In words: the madman is guaranteed to eventually murder, and conditioning on the fact that you are kidnapped does not change this.

Note that

\begin{array}{rcl} M(t)\,\&\, K & \Leftrightarrow & M(t)\,\&\,\left(b\leq t\right); \end{array}

if the madman murders at step t, you are kidnapped if and only if your batch number is t or less. Defining

Q_{t}\equiv\frac{\pi_{t}}{\sum_{u=1}^{t}\pi_{u}},

we then find that

\begin{array}{rcl} \Pr\left(b=t\mid M(t)\,\&\, K\right) & = & \Pr\left(b=t\mid M(t)\,\&\,\left(b\leq t\right)\right)\\ & = & \Pr\left(b=t\mid b\leq t\right)\\ & = & Q_{t} \end{array}

(This uses the fact that b=t and M(t) are independent propositions even if we condition on \left(b\leq t\right).)

In words: if the madman murders at step t and you are kidnapped, then Q_{t} is the probability that you are in batch t, exactly as assumed by the proportion-murdered argument.

We then have

\Pr\left(D\mid K\right)=\sum_{t=1}^{\infty}\Pr\left(M(t)\mid K\right)\cdot Q_{t};

that is, the probability we seek to determine is the weighted average of Q_{t} over all t.

So far every step of the proportion-murdered argument has checked out.
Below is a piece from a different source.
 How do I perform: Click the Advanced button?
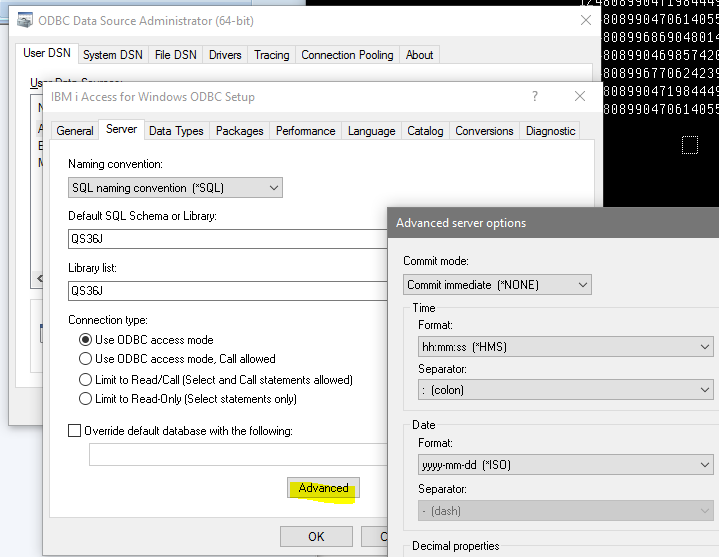323,488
However, the proportion-murdered argument also relies on a claim that Q_{t}\approx9/10 regardless of t. That is, if it is known that you are in one of the first t batches, it is highly likely that you are in batch t itself. If \pi_{u+1}=10\pi_{u} for 1\leq u < t, then Q_{t} does indeed work out to approximately 9/10. But, as previously noted, it cannot be true that \pi_{u+1}=10\pi_{u} for all u\geq1: the probabilities \pi_{u} can sum to 1 only if \pi_{u}\rightarrow0 as u\rightarrow0. From this we see that Q_{t}\rightarrow0 as t\rightarrow\infty.
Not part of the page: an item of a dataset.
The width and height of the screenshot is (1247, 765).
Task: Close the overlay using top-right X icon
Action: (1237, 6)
Detail: fixing the proportion-murdered argument

Let’s carry out the rest of the analysis to verify that, even taking the proportion-murdered approach to the question, we still get an answer of 1/36.
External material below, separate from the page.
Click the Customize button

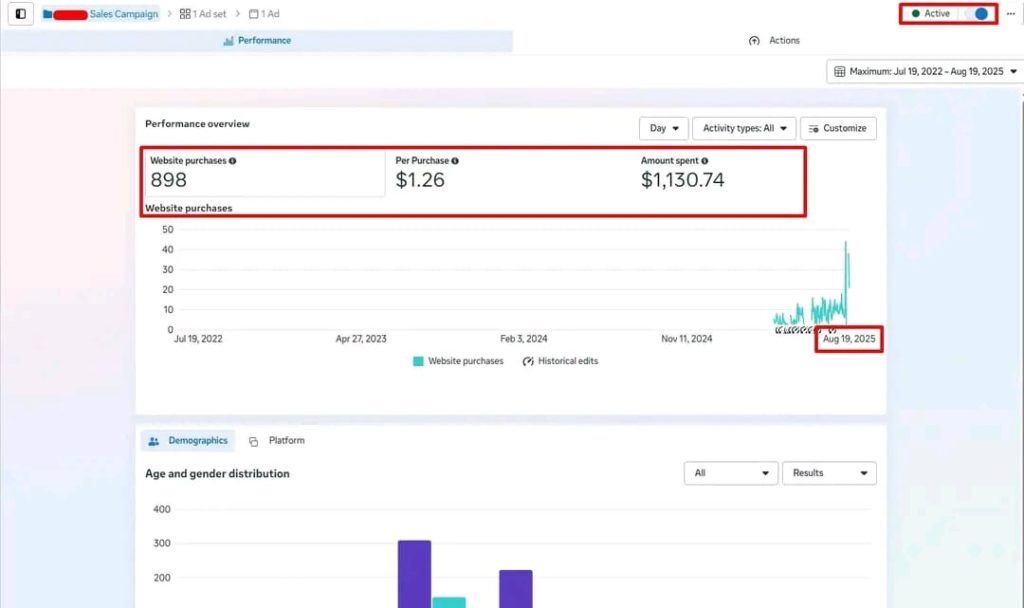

First, some results we will need:

\begin{array}{rcl} \Pr\left(K\right) & = & \Pr\left(\neg\text{hm}\left(b\right)\right)\\ & = & \sum_{t=1}^{\infty}\Pr\left(\left(b=t\right)\,\&\,\neg\text{hm}\left(t\right)\right)\\ & = & \sum_{t=1}^{\infty}\Pr\left(b=t\right)\Pr\left(\neg\text{hm}\left(t\right)\right)\\ & = & \sum_{t=1}^{\infty}\pi_{t}\left(1-p\right)^{t-1} \end{array}

and

\begin{array}{rcl} \Pr\left(M(t)\,\&\, K\right) & = & \Pr\left(M(t)\,\&\,\left(b\leq t\right)\right)\\ & = & \Pr\left(M(t)\right)\cdot\Pr\left(b\leq t\right)\\ & = & p\left(1-p\right)^{t-1}\sum_{u=1}^{t}\pi_{u}. \end{array}

Then

\begin{array}{rcl} \Pr\left(M(t)\mid K\right)\cdot Q_{t} & = & \frac{\Pr\left(M(t)\,\&\, K\right)\cdot Q_{t}}{\Pr\left(K\right)}\\ & = & \frac{p\left(1-p\right)^{t-1}\pi_{t}}{\Pr\left(K\right)} \end{array}

and so

\begin{array}{rcl} \Pr\left(D\mid K\right) & = & \sum_{t=1}^{\infty}\Pr\left(M(t)\mid K\right)\cdot Q_{t}\\ & = & \sum_{t=1}^{\infty}\frac{p\left(1-p\right)^{t-1}\pi_{t}}{\Pr\left(K\right)}\\ & = & p\frac{\Pr\left(K\right)}{\Pr\left(K\right)}\\ & = & p\\ & = & \frac{1}{36}. \end{array}

Concluding comments

The take-away here is this: don’t trust purely verbal arguments when it comes to determining conditional probabilities. It is too easy to make mistakes, even for experts.

Experienced software developers take it for granted that any piece of code that hasn’t been tested is wrong. A similar attitude is warranted towards any argument involving conditional probabilities. The counterpart to testing code is to formalize the argument. In other words, do the math, justifying each step of the derivation by appeal to the laws of probability.

References

1. Aaronson, Scott (2013). Quantum Computing Since Democritus. Cambridge University Press.